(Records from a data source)
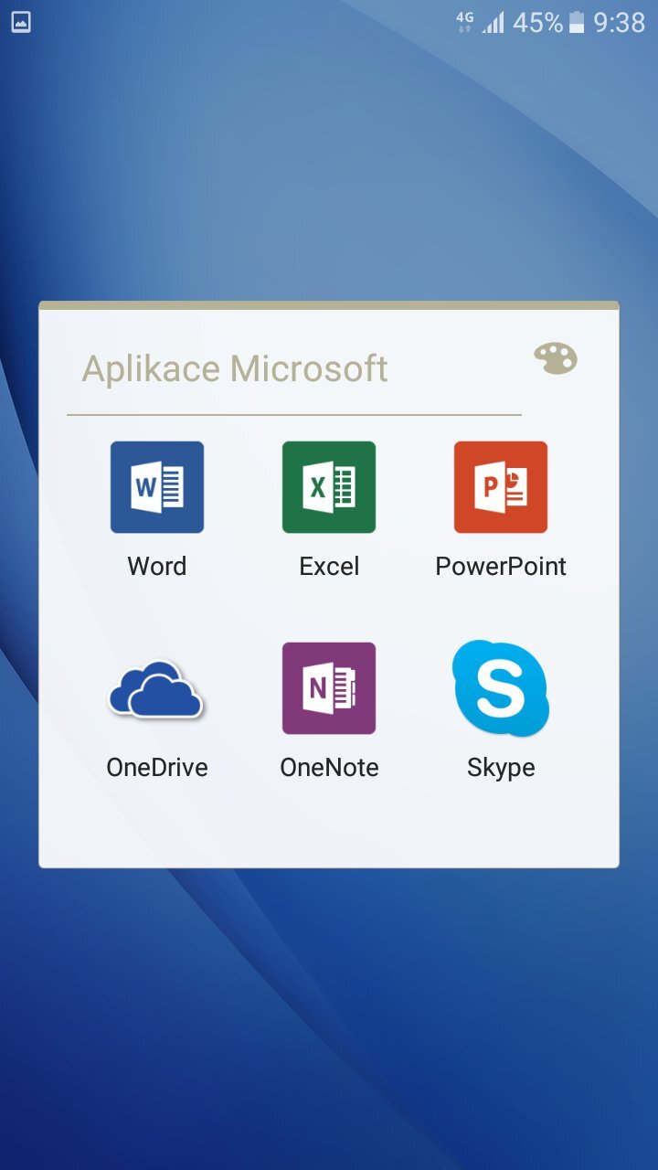Select the PowerPoint text label

click(501, 567)
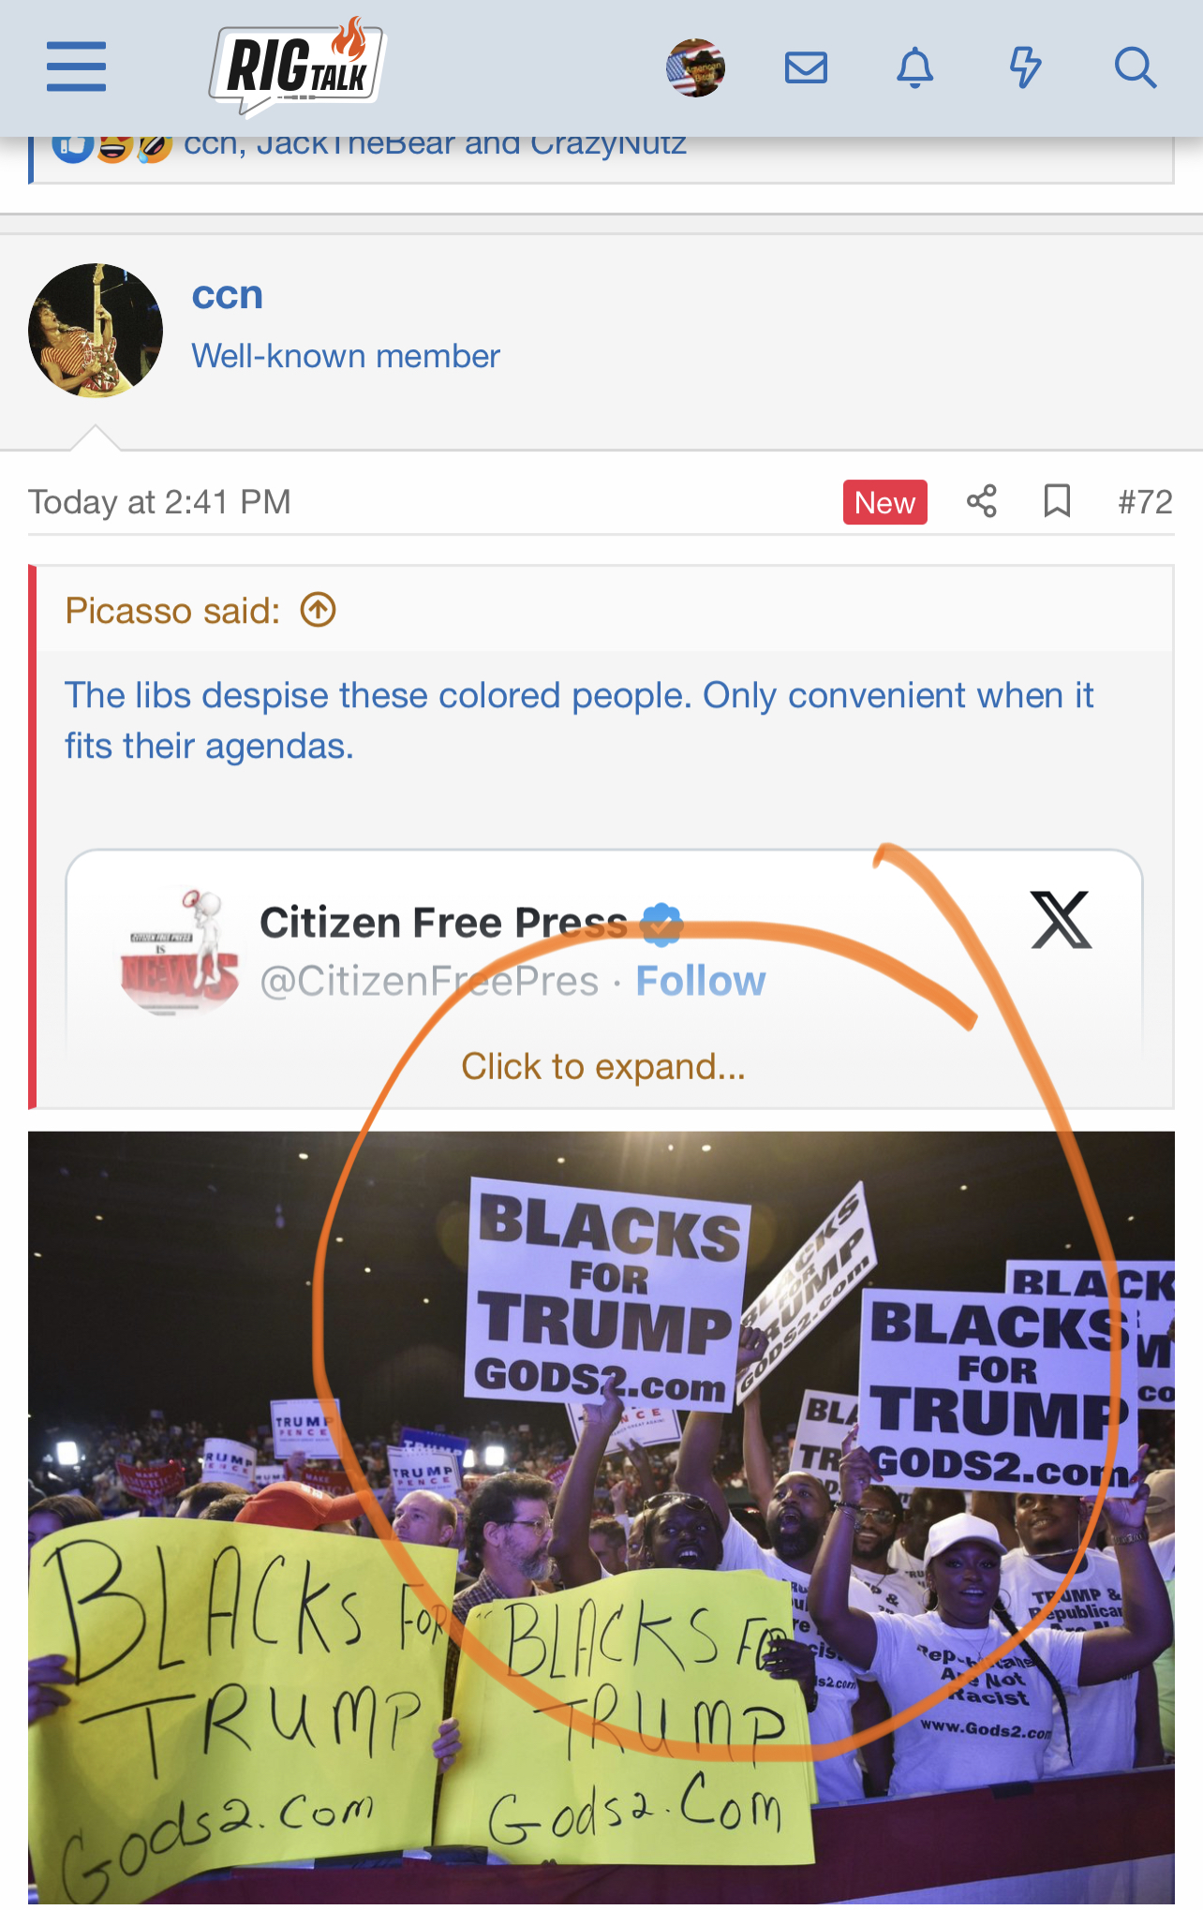
Task: Open the ccn username profile link
Action: tap(228, 295)
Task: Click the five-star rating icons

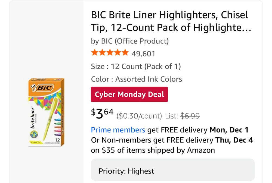Action: [110, 53]
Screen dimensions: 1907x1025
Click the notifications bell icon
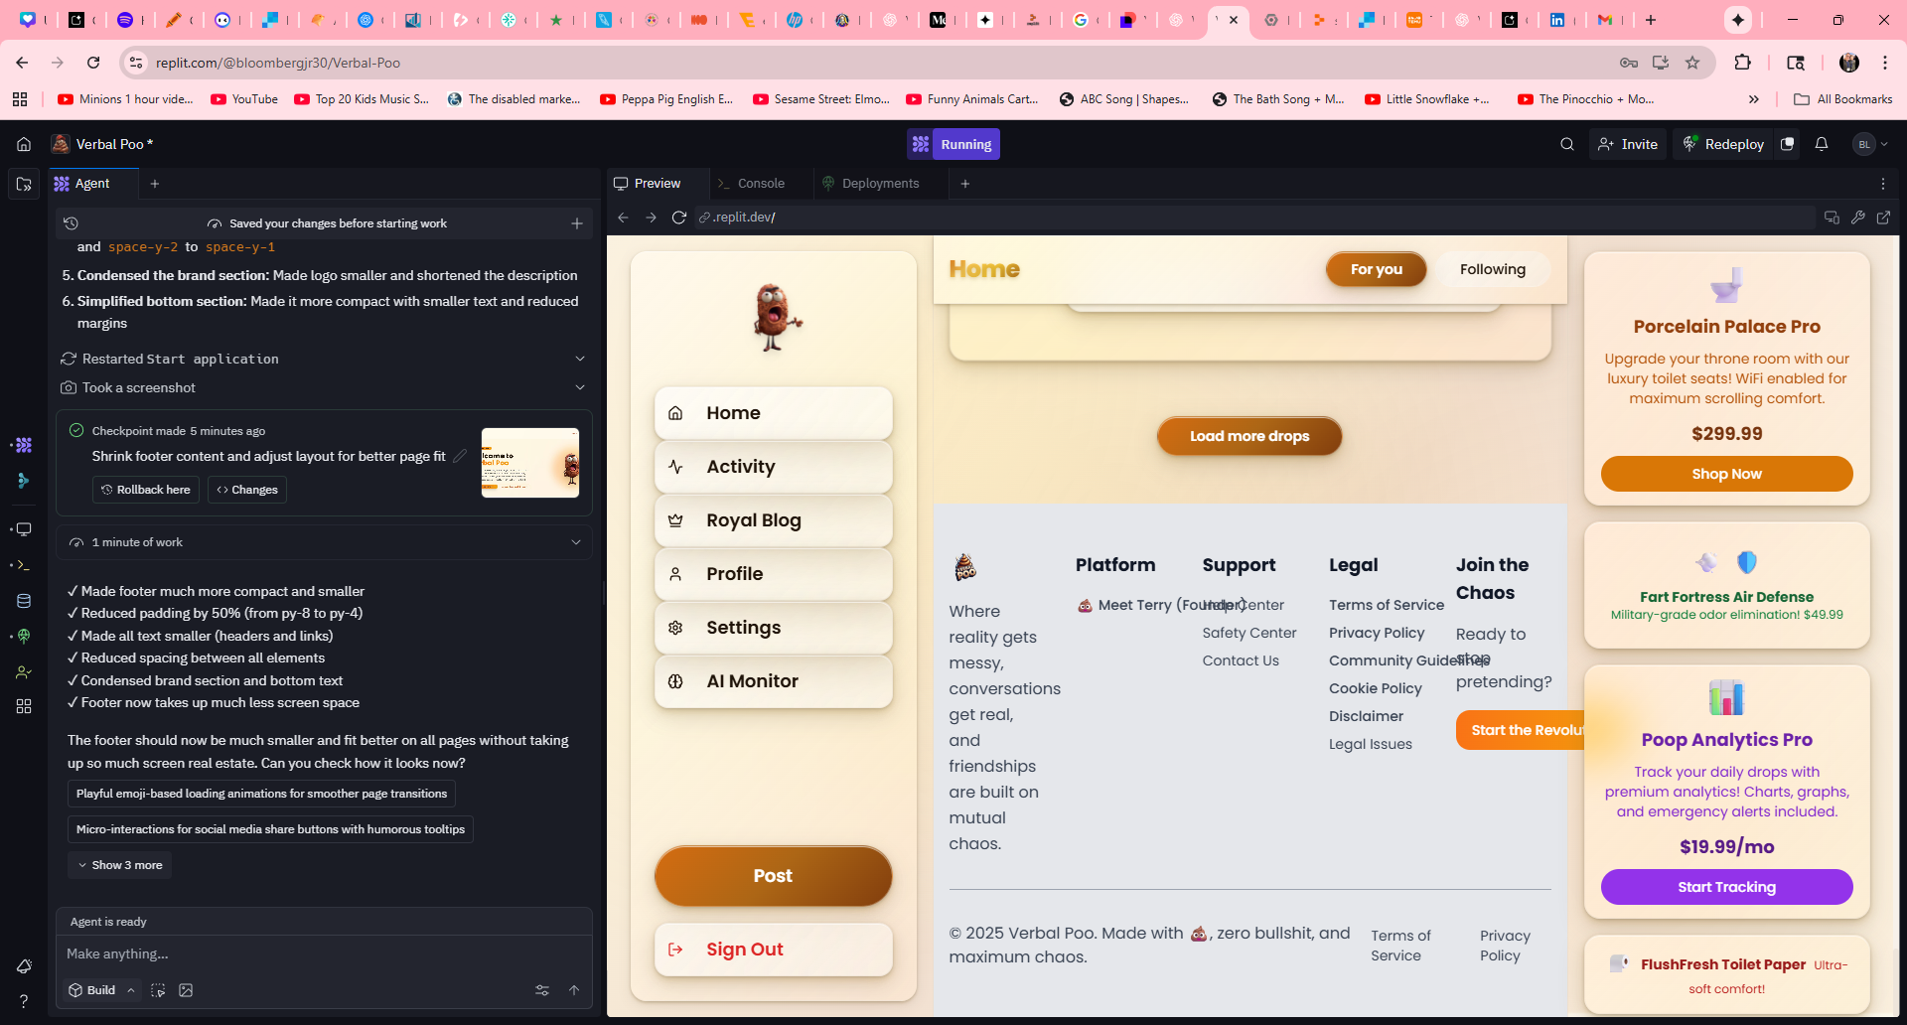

Directions: Every line from the one containing "Task: Click the five-star rating icons" through the end of the entries above is to be copied exactly; pictures are to be left out.

Response:
Task: Click the five-star rating icons

Action: [110, 53]
Screen dimensions: 1907x1025
Click the notifications bell icon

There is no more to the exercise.